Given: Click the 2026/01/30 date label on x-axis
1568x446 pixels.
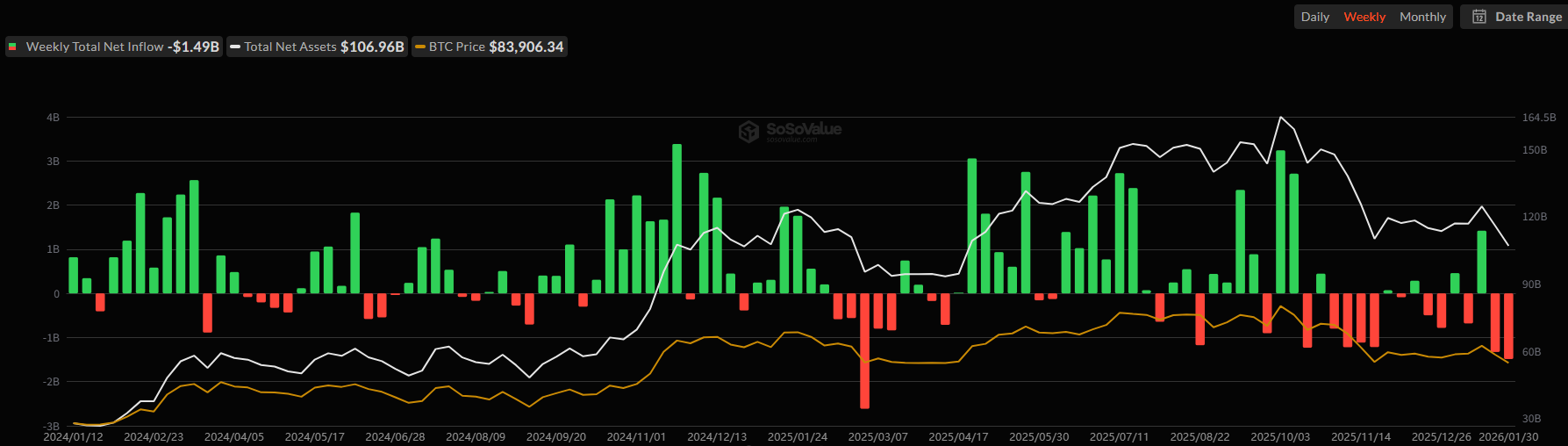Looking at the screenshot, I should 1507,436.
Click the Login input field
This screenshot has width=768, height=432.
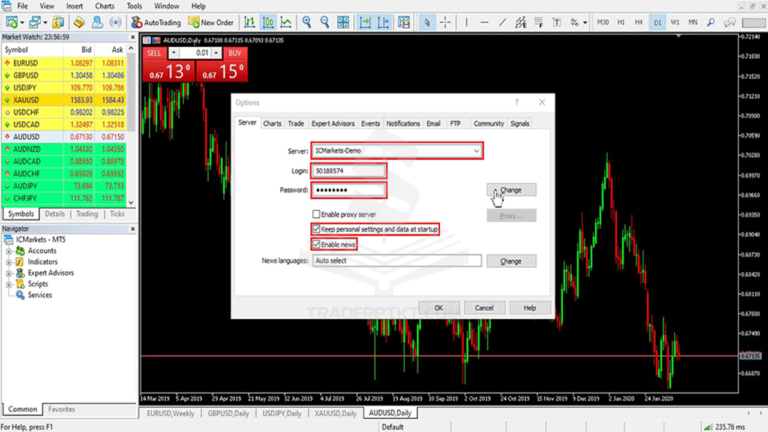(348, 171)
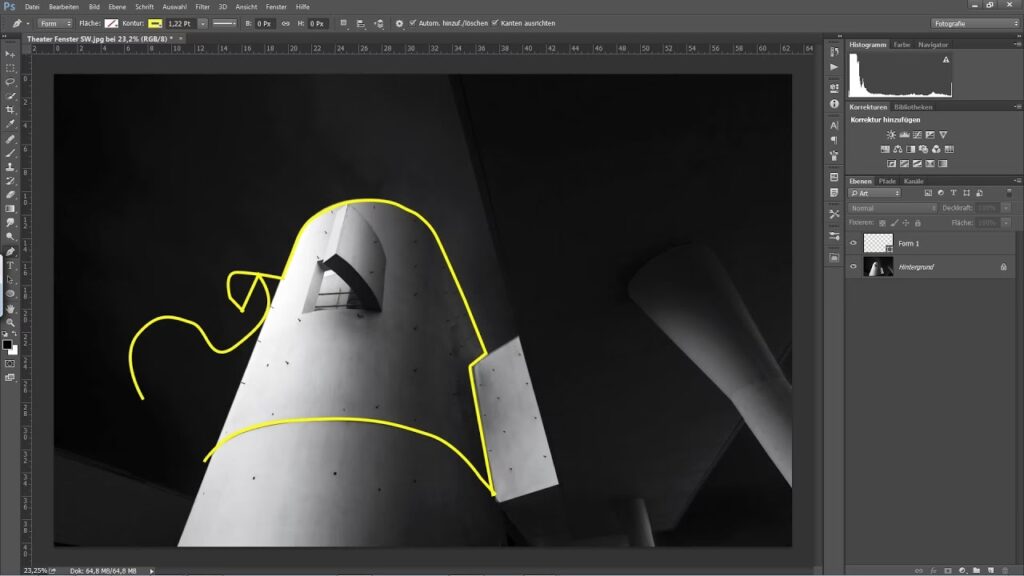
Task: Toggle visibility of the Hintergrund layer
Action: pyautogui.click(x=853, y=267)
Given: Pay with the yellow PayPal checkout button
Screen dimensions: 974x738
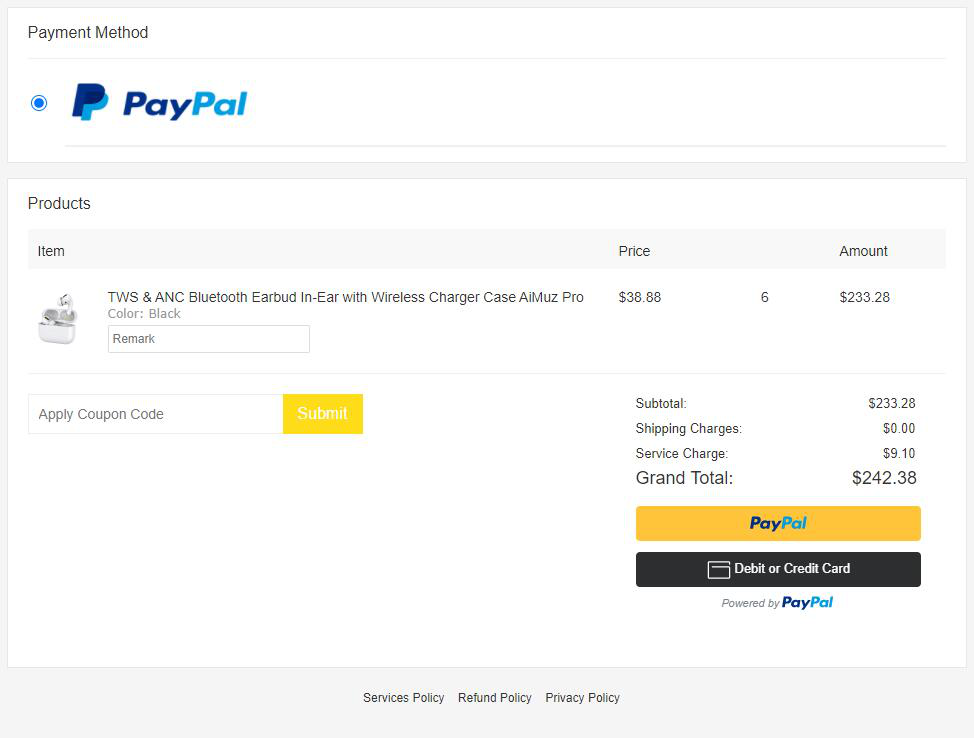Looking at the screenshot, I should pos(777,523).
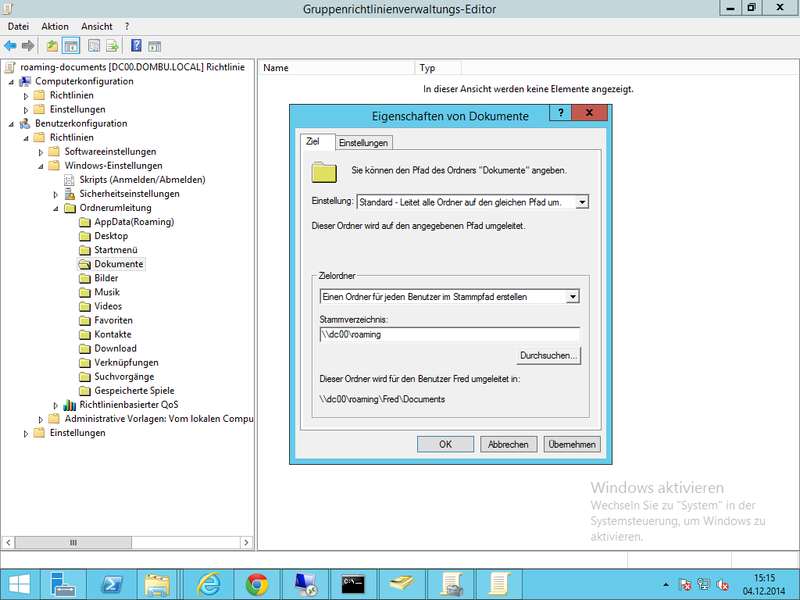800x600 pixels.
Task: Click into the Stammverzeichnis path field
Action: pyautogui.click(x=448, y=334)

————————

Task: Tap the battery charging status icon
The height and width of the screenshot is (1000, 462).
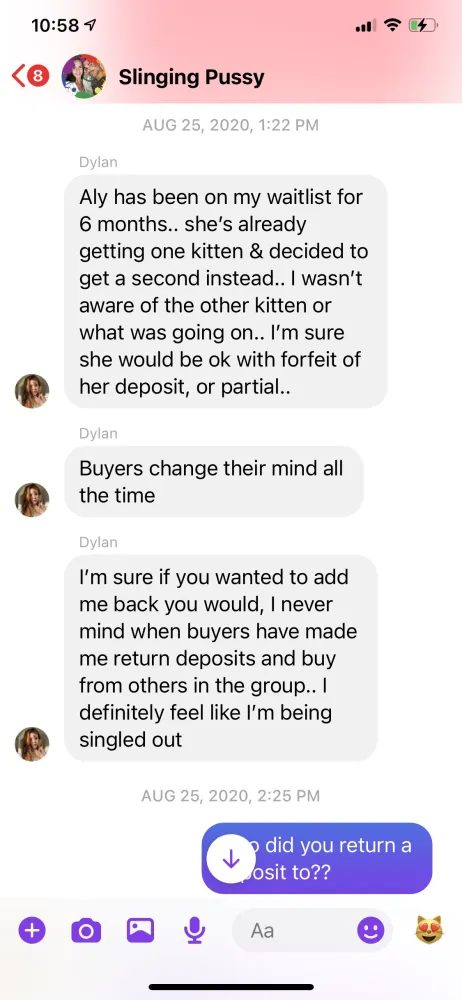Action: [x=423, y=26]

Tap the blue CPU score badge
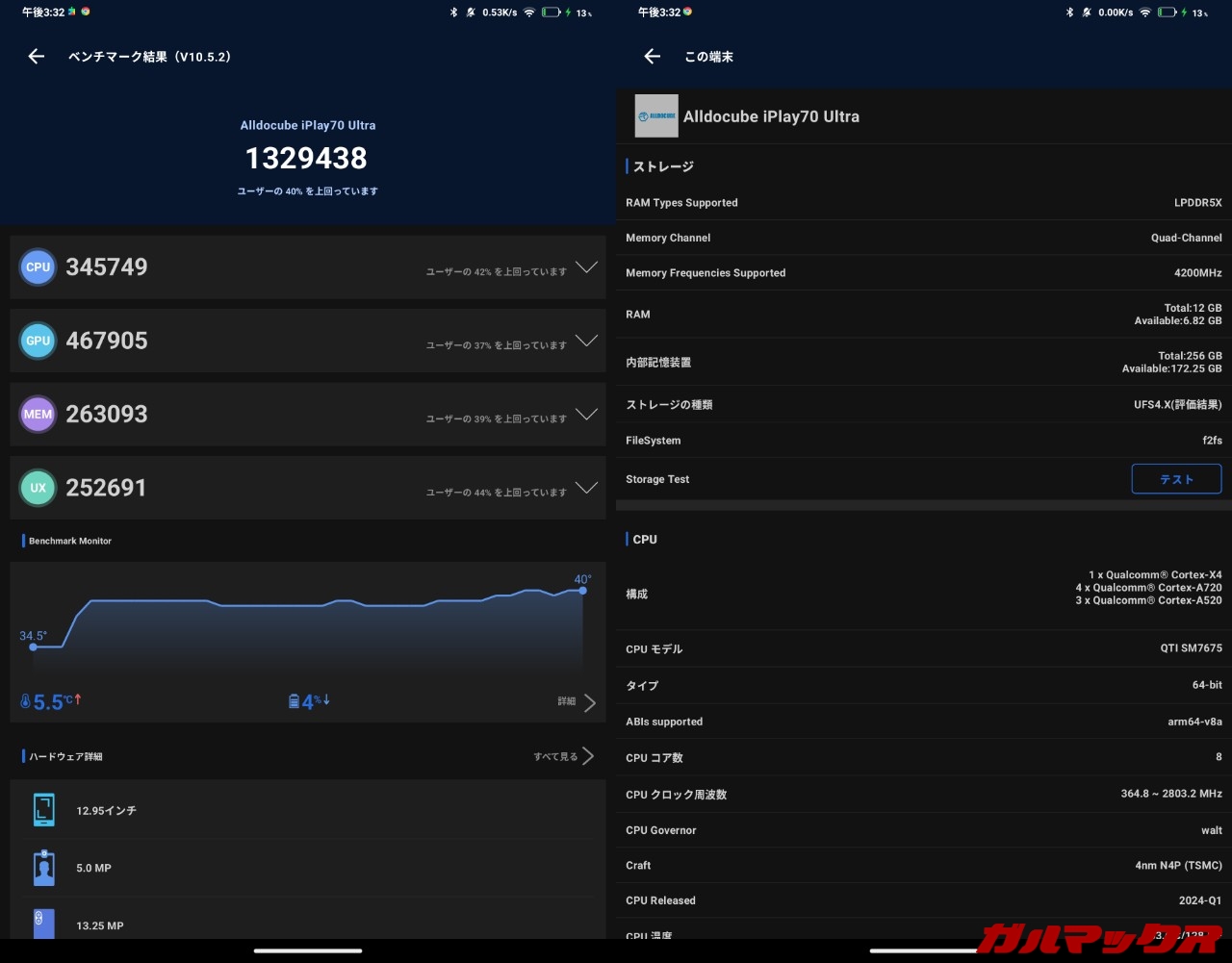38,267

————————

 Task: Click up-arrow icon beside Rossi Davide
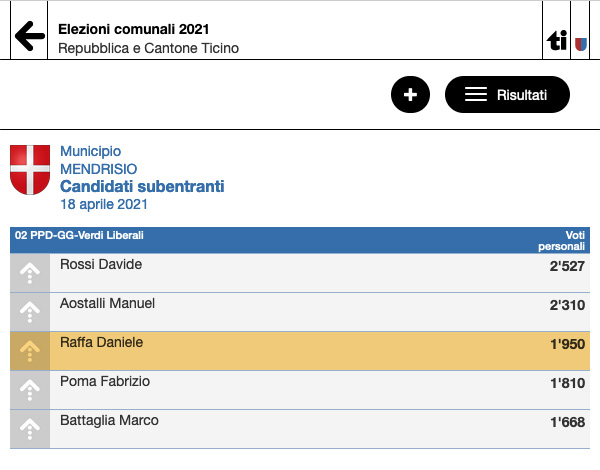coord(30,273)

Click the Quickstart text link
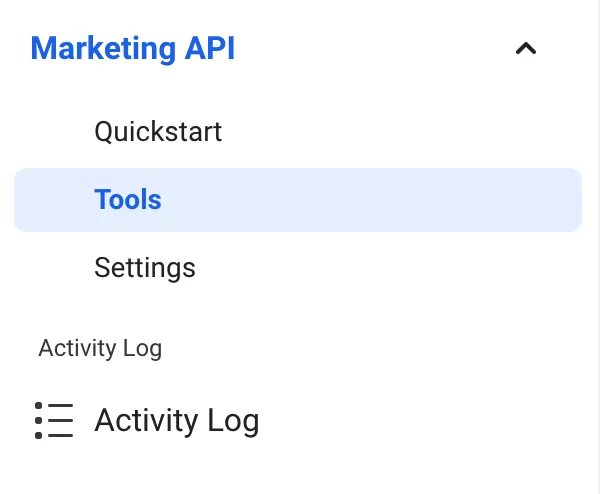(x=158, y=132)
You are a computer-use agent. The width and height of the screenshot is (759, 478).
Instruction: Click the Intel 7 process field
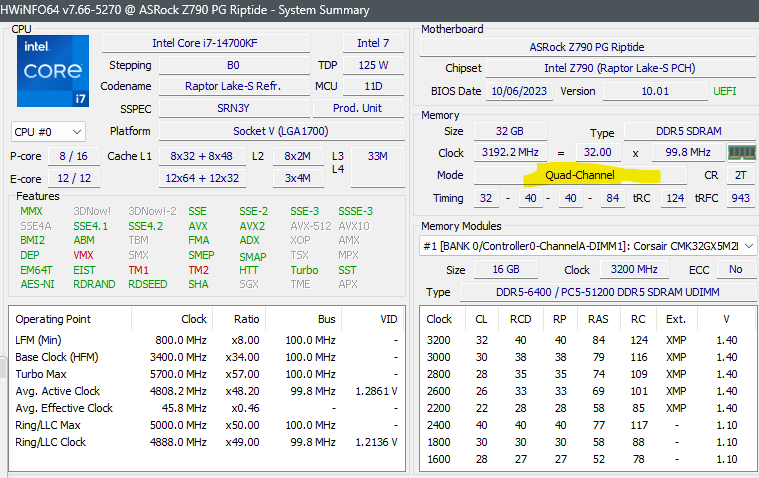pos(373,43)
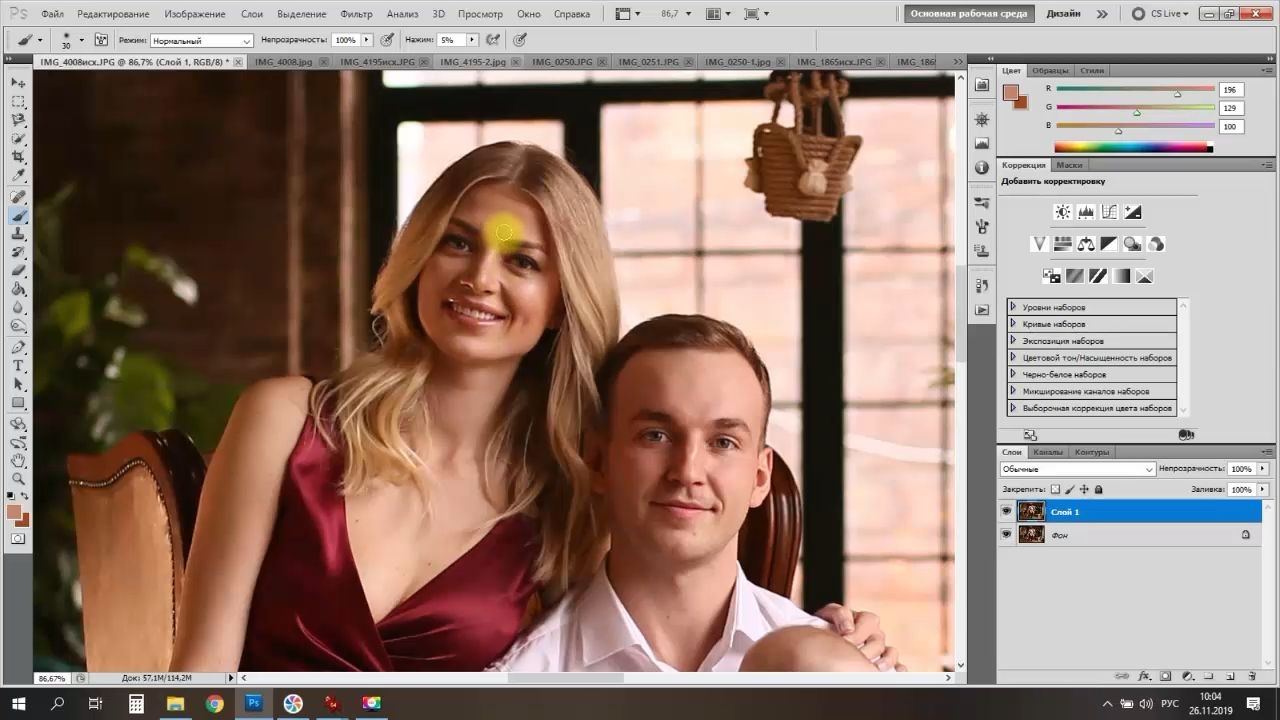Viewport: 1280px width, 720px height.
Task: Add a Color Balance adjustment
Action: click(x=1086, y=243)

————————

Search the listing above for the string "Given". Copy every line that contains it.

## Task solution
Given: Click the 2026/01/30 date label on x-axis
Given: Pay with the yellow PayPal checkout button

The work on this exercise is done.